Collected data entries

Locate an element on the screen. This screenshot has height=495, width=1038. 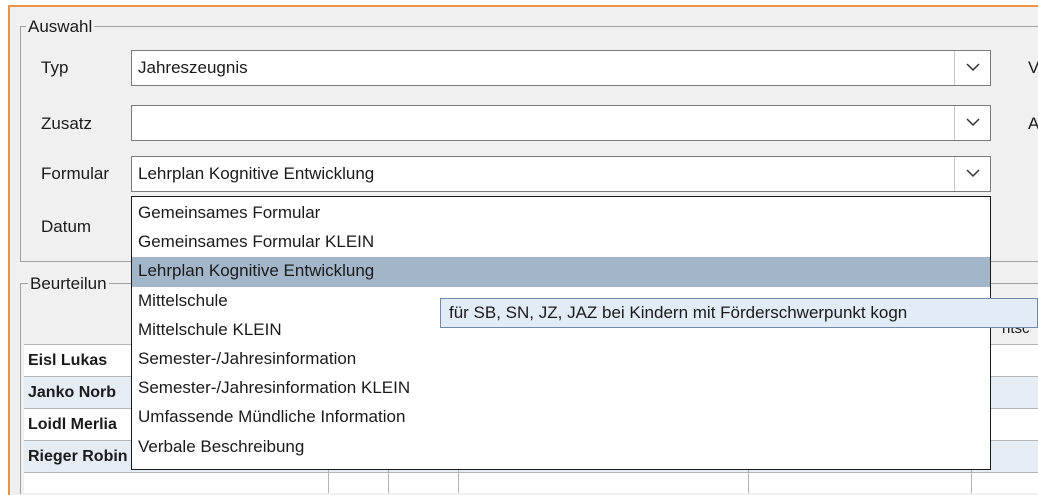
auswahl-legend: Auswahl is located at coordinates (60, 27).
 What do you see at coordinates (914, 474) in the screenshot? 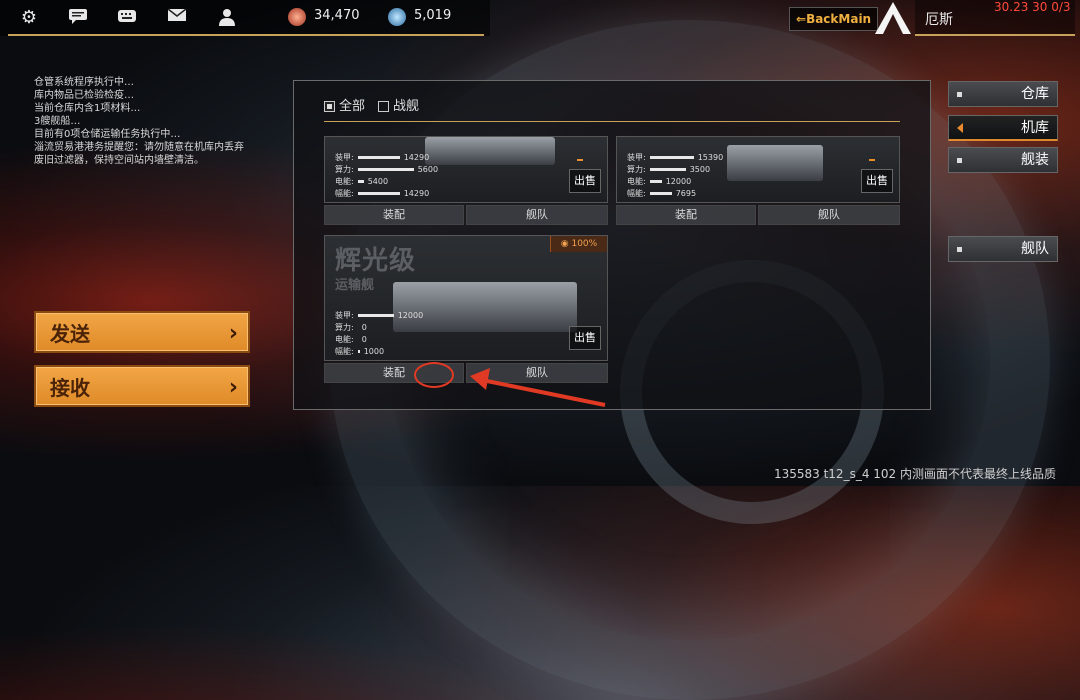
I see `build-info: 135583 t12_s_4 102 内测画面不代表最终上线品质` at bounding box center [914, 474].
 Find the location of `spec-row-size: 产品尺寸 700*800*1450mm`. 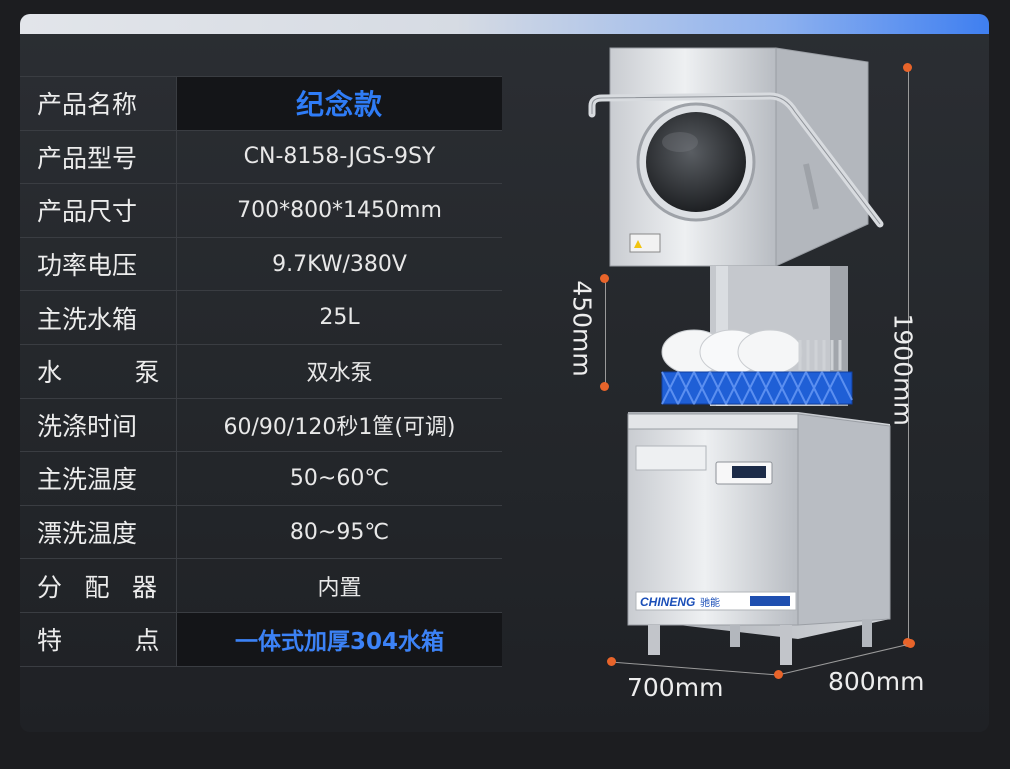

spec-row-size: 产品尺寸 700*800*1450mm is located at coordinates (261, 210).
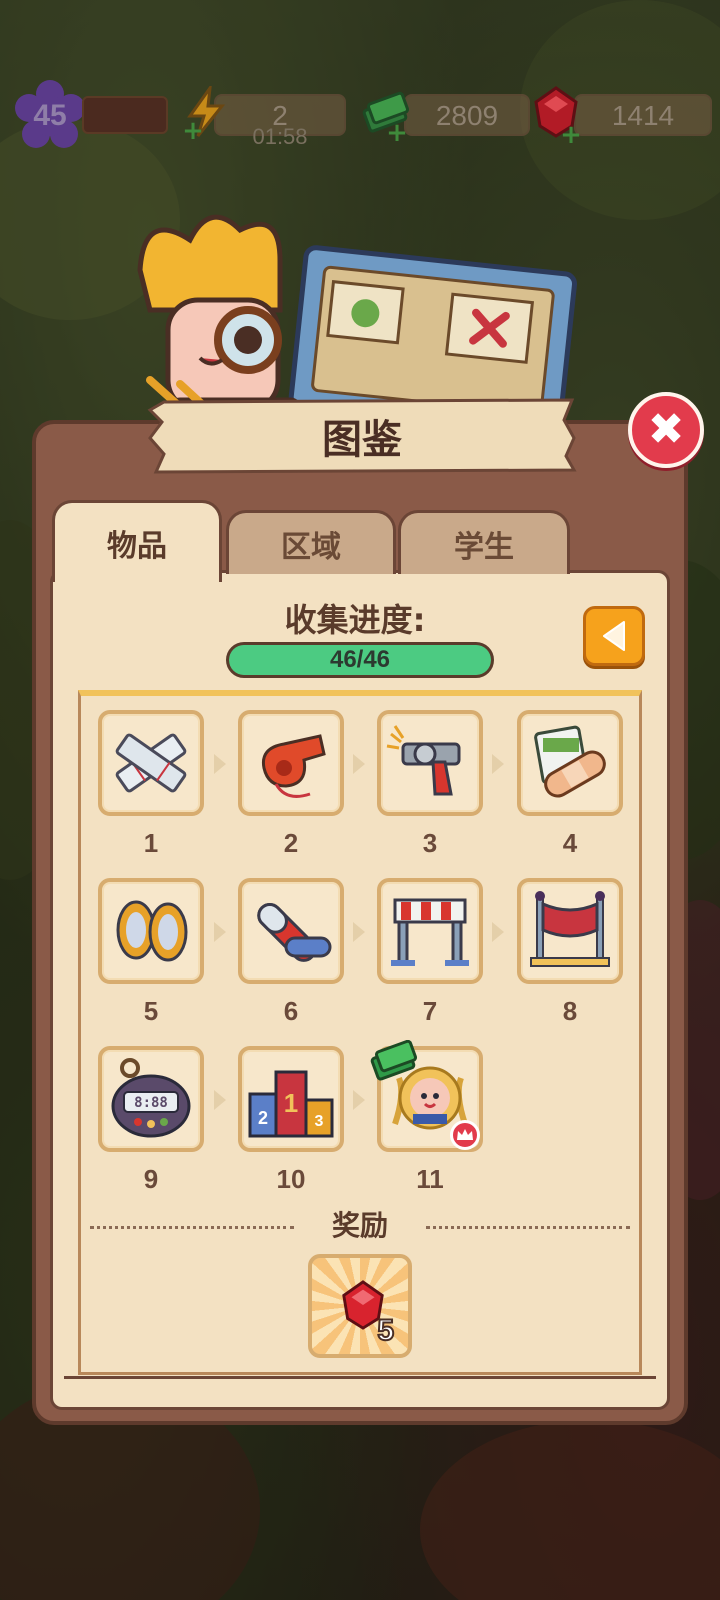  I want to click on item-number-10: 10, so click(291, 1179).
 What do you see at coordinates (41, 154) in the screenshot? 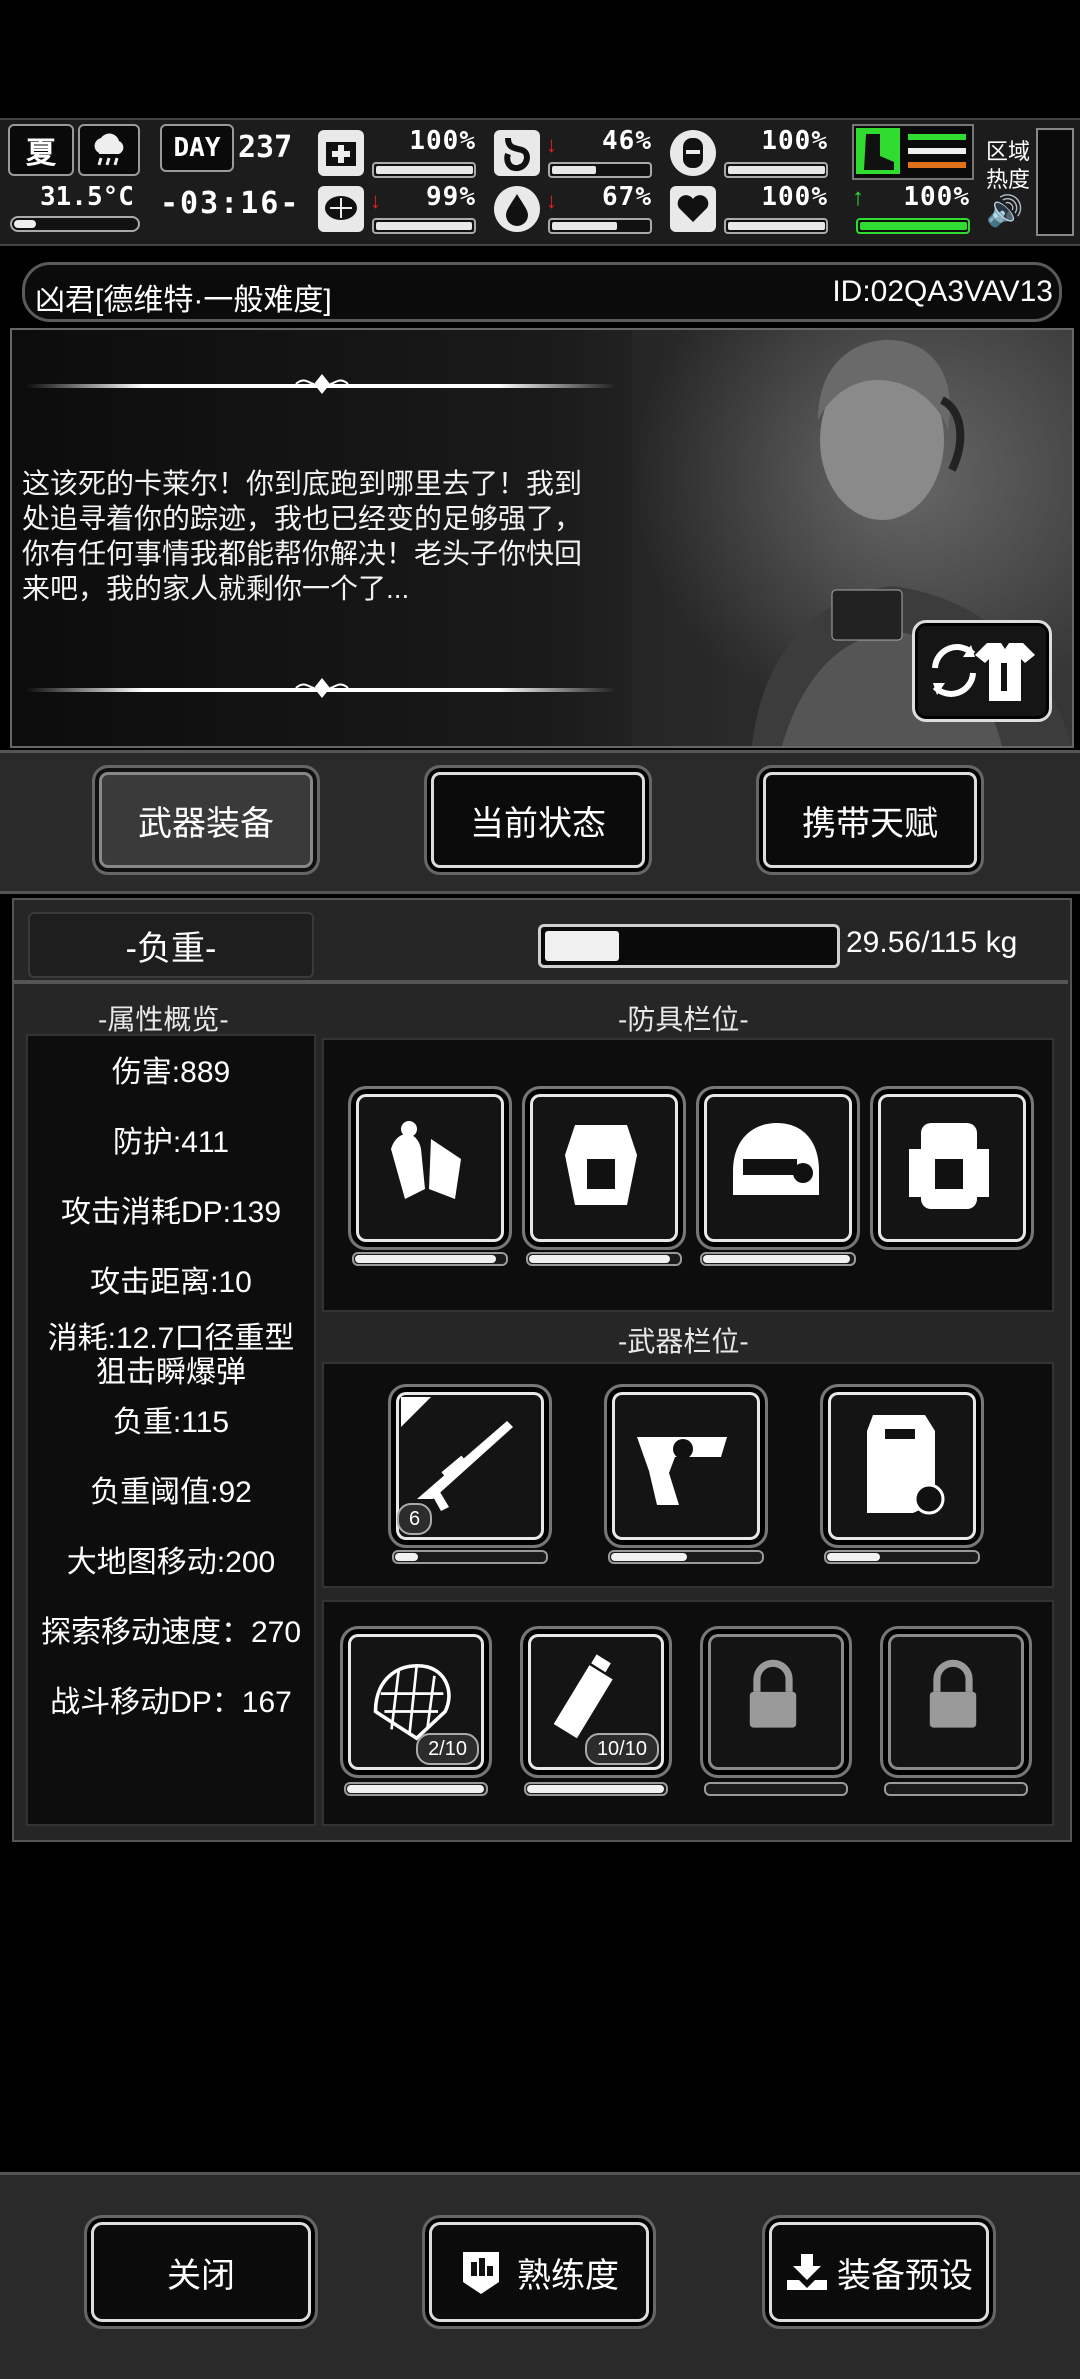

DIRECTIONS FOR THIS TASK:
Arrange the records from the line containing "What do you see at coordinates (914, 474)" through the end of the records as a Markdown table with the columns "Row" and "Line", skipping blank lines and leaving out the pictures.

SOLUTION:
| Row | Line |
|---|---|
| 1 |  What do you see at coordinates (914, 474) in the screenshot?  |
| 2 | I see `build-info: 135583 t12_s_4 102 内测画面不代表最终上线品质` at bounding box center [914, 474]. |
| 3 |  Find the location of `spec-row-size: 产品尺寸 700*800*1450mm`.  |
| 4 | spec-row-size: 产品尺寸 700*800*1450mm is located at coordinates (261, 210). |
| 5 |   I want to click on item-number-10: 10, so click(291, 1179). |
| 6 |  What do you see at coordinates (41, 154) in the screenshot?  |